- Opening Delimiter -

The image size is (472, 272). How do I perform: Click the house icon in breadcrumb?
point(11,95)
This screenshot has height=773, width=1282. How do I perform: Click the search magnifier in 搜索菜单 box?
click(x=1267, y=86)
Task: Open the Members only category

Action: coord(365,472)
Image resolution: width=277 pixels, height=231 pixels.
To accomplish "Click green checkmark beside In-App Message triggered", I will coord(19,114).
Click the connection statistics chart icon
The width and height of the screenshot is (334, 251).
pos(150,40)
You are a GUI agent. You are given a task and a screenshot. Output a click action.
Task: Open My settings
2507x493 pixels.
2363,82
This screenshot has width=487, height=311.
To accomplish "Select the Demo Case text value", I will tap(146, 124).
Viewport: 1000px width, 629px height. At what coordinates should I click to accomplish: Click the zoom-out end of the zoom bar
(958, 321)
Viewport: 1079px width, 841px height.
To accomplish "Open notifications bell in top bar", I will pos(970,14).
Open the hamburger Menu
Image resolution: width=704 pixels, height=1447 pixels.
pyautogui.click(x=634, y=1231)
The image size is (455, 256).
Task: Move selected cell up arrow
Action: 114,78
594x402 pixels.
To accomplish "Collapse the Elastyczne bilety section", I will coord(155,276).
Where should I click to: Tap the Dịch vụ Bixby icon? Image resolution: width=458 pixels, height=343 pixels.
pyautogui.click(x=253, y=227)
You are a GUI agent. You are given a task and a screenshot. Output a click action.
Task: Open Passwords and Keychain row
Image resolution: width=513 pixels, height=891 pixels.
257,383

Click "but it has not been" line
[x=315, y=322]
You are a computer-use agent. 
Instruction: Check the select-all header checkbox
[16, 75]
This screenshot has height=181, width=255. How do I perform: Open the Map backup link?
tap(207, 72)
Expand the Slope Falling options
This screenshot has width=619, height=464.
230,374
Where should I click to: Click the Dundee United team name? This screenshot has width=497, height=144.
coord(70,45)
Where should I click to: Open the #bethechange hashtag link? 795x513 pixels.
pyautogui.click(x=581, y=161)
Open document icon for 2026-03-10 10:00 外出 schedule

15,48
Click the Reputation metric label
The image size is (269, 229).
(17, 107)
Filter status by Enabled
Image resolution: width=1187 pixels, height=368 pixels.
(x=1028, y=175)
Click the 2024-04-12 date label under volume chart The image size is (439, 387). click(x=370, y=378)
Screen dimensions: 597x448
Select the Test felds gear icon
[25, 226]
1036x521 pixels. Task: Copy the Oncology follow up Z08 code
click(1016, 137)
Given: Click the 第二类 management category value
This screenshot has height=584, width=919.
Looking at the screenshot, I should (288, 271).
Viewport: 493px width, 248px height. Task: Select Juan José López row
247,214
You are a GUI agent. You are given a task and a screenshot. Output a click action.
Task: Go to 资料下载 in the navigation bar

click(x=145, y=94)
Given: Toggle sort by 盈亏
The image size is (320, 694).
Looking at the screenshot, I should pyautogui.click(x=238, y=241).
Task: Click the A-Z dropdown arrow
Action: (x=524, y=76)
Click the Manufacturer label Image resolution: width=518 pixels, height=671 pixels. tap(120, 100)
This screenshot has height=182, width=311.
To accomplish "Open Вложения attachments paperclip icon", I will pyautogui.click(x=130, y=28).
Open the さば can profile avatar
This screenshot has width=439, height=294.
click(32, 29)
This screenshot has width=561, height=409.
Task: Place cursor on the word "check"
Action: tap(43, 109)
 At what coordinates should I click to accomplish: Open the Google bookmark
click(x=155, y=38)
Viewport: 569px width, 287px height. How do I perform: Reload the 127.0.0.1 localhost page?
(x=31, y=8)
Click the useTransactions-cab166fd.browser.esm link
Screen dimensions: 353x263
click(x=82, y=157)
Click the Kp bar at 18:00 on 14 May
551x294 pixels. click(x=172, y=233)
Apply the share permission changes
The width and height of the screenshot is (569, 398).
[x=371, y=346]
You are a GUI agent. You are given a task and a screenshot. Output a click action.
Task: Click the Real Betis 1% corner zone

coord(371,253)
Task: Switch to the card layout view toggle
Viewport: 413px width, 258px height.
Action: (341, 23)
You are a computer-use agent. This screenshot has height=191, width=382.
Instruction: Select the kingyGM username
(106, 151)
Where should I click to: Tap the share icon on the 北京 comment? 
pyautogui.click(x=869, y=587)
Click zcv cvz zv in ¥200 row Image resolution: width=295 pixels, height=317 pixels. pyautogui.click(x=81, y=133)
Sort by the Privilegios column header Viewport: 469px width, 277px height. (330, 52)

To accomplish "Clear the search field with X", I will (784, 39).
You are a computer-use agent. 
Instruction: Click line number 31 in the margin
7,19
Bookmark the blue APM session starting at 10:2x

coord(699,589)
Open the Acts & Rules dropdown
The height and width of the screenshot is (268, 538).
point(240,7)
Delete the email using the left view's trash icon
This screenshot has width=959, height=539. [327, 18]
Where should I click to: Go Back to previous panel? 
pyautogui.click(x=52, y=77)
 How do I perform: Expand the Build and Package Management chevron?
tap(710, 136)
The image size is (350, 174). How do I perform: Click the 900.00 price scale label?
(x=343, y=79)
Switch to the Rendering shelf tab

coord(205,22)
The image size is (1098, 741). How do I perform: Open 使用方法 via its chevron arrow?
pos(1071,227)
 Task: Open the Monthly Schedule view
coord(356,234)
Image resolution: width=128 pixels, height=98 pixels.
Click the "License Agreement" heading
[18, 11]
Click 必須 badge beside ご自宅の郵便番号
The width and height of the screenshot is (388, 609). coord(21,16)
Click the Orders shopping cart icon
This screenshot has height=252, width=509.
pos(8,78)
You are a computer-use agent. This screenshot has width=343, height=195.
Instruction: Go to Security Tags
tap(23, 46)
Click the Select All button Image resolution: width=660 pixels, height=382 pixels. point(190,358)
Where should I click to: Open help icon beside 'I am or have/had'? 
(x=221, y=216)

- Closing Delimiter -

▶ About this task
Work out how many lines above contain "computer", then write only that number.

▶ Result of the task
4